King’s anger was not about revenge or destruction; it was about creating change, about building a better future for those who had been injured as well as those who had done the injuring.
In the weeks leading up to Election Day, it’s easy to get swept up in the toxic kind of anger—the kind that divides us further. We see candidates we disagree with and policies we feel passionately about, and it’s tempting to lash out. But toxic anger doesn’t help anyone; it only deepens the wounds.
So how can we avoid the trap of toxic anger while still standing up for what we believe in? The key is learning how to channel our anger constructively. Instead of bottling it up or letting it explode, we can use it to fuel positive action. That might look like getting involved in political advocacy, having calm and respectful conversations with those we disagree with, or simply making sure we cast our vote on November 6.
Another important way to manage anger is to remember that not all anger is equal. There is a form of anger that is driven by love—a love for justice, truth, human dignity, and God’s honor. When we’re motivated by a desire to protect what is good and right, our anger can become a powerful tool for change. This kind of anger doesn’t seek to destroy; it seeks to heal. It isn’t about retaliation or revenge but about standing up for those who are vulnerable, advocating for justice, and pushing for a better, more just society.

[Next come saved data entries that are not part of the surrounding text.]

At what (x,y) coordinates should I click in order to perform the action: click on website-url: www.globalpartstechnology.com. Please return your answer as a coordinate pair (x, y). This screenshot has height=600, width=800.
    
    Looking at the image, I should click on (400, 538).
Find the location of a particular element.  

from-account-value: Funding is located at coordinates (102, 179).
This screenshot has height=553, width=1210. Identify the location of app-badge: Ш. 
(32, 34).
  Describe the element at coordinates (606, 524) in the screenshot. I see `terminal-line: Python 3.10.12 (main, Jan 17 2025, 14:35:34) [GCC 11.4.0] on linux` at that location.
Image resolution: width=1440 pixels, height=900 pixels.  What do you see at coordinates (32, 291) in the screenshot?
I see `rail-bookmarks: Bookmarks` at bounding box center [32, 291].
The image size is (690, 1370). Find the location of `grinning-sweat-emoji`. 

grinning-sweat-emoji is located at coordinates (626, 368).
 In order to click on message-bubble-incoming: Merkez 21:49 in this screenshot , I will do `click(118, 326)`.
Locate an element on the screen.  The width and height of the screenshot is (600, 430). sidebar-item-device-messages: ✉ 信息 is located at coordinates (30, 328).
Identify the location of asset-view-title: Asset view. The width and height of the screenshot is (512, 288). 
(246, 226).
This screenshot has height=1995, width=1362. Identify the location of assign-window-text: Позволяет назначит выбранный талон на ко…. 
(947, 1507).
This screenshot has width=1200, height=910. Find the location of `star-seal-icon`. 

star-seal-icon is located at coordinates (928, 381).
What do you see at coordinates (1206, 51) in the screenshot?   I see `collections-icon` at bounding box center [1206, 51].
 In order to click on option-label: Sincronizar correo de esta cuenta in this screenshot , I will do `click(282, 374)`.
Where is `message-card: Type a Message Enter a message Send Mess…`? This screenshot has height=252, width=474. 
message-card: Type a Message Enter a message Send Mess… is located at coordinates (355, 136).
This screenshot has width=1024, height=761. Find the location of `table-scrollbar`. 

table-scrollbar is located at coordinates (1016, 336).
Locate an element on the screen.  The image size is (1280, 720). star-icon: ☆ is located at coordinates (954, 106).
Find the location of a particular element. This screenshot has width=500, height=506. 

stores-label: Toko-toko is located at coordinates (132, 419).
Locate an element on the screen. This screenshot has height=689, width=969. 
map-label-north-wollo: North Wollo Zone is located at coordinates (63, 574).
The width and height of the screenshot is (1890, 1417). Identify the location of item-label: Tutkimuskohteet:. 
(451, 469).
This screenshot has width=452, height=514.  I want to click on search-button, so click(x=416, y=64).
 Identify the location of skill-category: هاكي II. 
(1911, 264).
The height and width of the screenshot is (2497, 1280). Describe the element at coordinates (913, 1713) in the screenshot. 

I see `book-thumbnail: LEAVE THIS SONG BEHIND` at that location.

For example, think of Mother Teresa, who in 1994 boldly spoke out against abortion during a National Prayer Breakfast, even in the presence of then-President Bill Clinton, who held pro-choice views. Her words were filled with righteous anger, but they were not filled with hate. Instead, they were motivated by a deep love for life and a desire to protect the vulnerable. Her boldness, though uncomfortable for some, was an example of how righteous anger can challenge us to uphold what is good.
This election season, we are all faced with choices about how to engage in the political process and how to handle our emotions. Anger is inevitable, but it doesn’t have to be destructive. We can choose to channel our frustration into meaningful action and conversation. We can advocate for justice without tearing others down. We can disagree without letting our anger consume us.
We can attack problems without attacking people.
As we approach Election Day, let’s pause to examine the anger we feel. Is it the kind that tears down or the kind that builds up? Is it motivated by love for what is right, or by bitterness toward those we disagree with? Let’s choose the path of righteous anger, the kind that inspires us to fight for a better world—not by destroying others, but by building bridges and standing up for what is right and good.
Remember: Anger can either fuel change or fan the flames of division.
Let’s make sure our anger is constructive, not destructive, as we navigate these tense political times.
If you found this post helpful, you can dive deeper into these ideas in Scott’s book, A Gentle Answer: Our Secret Weapon in an Age of Us-Against-Them
Love this post. A dear friend of mine, who happens to be a spiritual director, once asked me what makes me angry. This is as in the context of my searching for a right-fitting job. Because, as she rightly pointed out, that is where my passion lies.
So a resounding “Yes!” to your words here. Take your anger and funnel it into good action.